Dr Jean Carlet Nous avons été missionnés par Marisol Touraine début 2015. Face à l’évolution défavorable des consommations d’antibiotique qui repartent à la hausse et à l’augmentation régulière de la résistance y compris en ville, la ministre a considéré que le problème était grave et nous a demandé de faire des propositions innovantes et concrètes pour renforcer la lutte contre l’antibiorésistance
Un des grands axes du rapport concerne l’amélioration du bon usage des antibiotiques. À ce titre, les généralistes sont-ils particulièrement ciblés ?
Dr J. C. Cela s’adresse à tous les prescripteurs mais les médecins généralistes sont particulièrement concernés car ils sont à l’origine de 80 % des prescriptions avec des consommations en médecine ambulatoire bien plus importante que celles d’autres pays. On consomme plus que la moyenne européenne et beaucoup plus que les pays les plus vertueux. Il y a donc un effort particulier à faire par les généralistes en France, à la fois en ville mais aussi dans les Ehpad où énormément d’antibiotiques sont prescrits sur des durées souvent beaucoup trop longues.

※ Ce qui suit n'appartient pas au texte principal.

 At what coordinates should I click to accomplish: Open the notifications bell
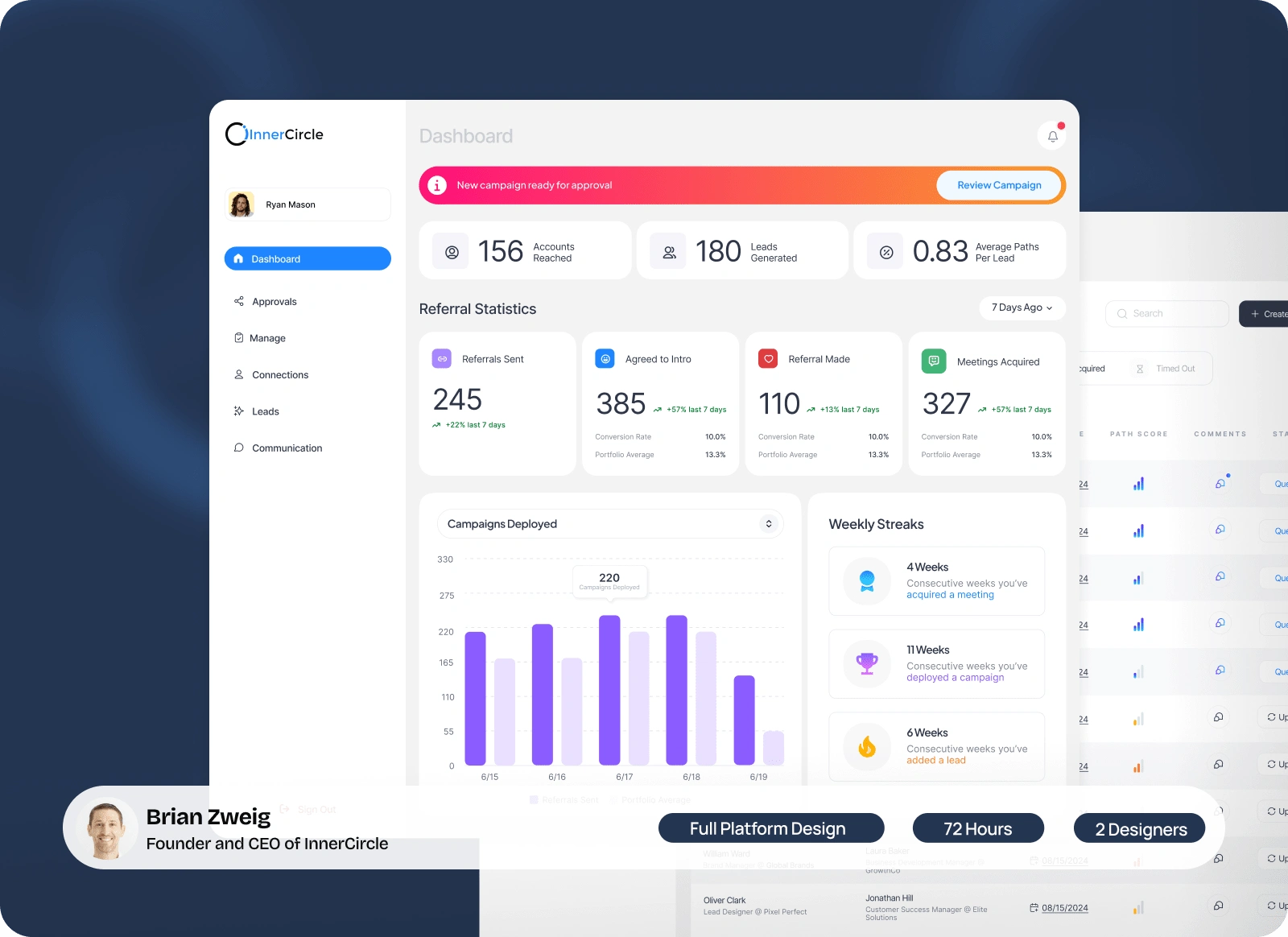point(1052,136)
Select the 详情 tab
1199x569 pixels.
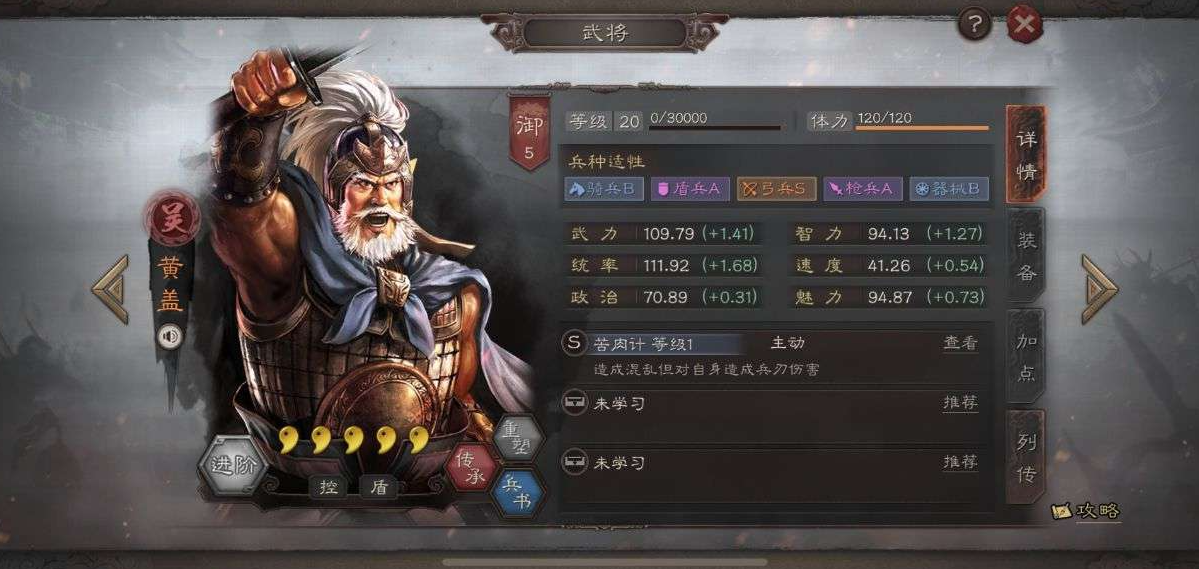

Comment expliquer cette exception française en matière de consommation d’antibiotiques ?
Dr J. C. Il existe un phénomène culturel français en matière de consommation de santé en général. Dans notre pays, les médecins comme les malades adorent les médicaments. Il y a aussi un problème de prise de risque. Alors que dans certains pays il est tout à fait admis de prendre un petit risque en ne prescrivant pas d’antibiotique quitte à voir ce qui se passe 48 h plus tard, les prescripteurs français n’ont pas cette culture-là. De leur côté les patients ont du mal à appréhender l’antibiorésistance car ce n’est pas une maladie en soit. À ce titre, les données récentes de l’InVS qui chiffrent pour la première fois en France la morbidité et la mortalité imputables à l’antibiorésistance – près de 13 000 malades/an – pourraient changer la donne et entraîner un électrochoc.
Une part importante du rapport est consacrée au coût des surprescriptions d’antibiotiques. Derrière la volonté de sauver les antibiotiques, n’y a-t-il pas aussi un objectif de réduction des dépenses ?
Dr J. C. Non, l’objectif du rapport n’est clairement pas de faire des économies d’autant que les coûts dans ce domaine ne sont pas monstrueux avec par exemple un surcoût imputable aux surprescriptions de « seulement » 450 millions d’euros par rapport aux pays européens les plus vertueux. Chiffrer ces coûts est plus une façon de documenter et d’évaluer le problème qu’une mesure comptable.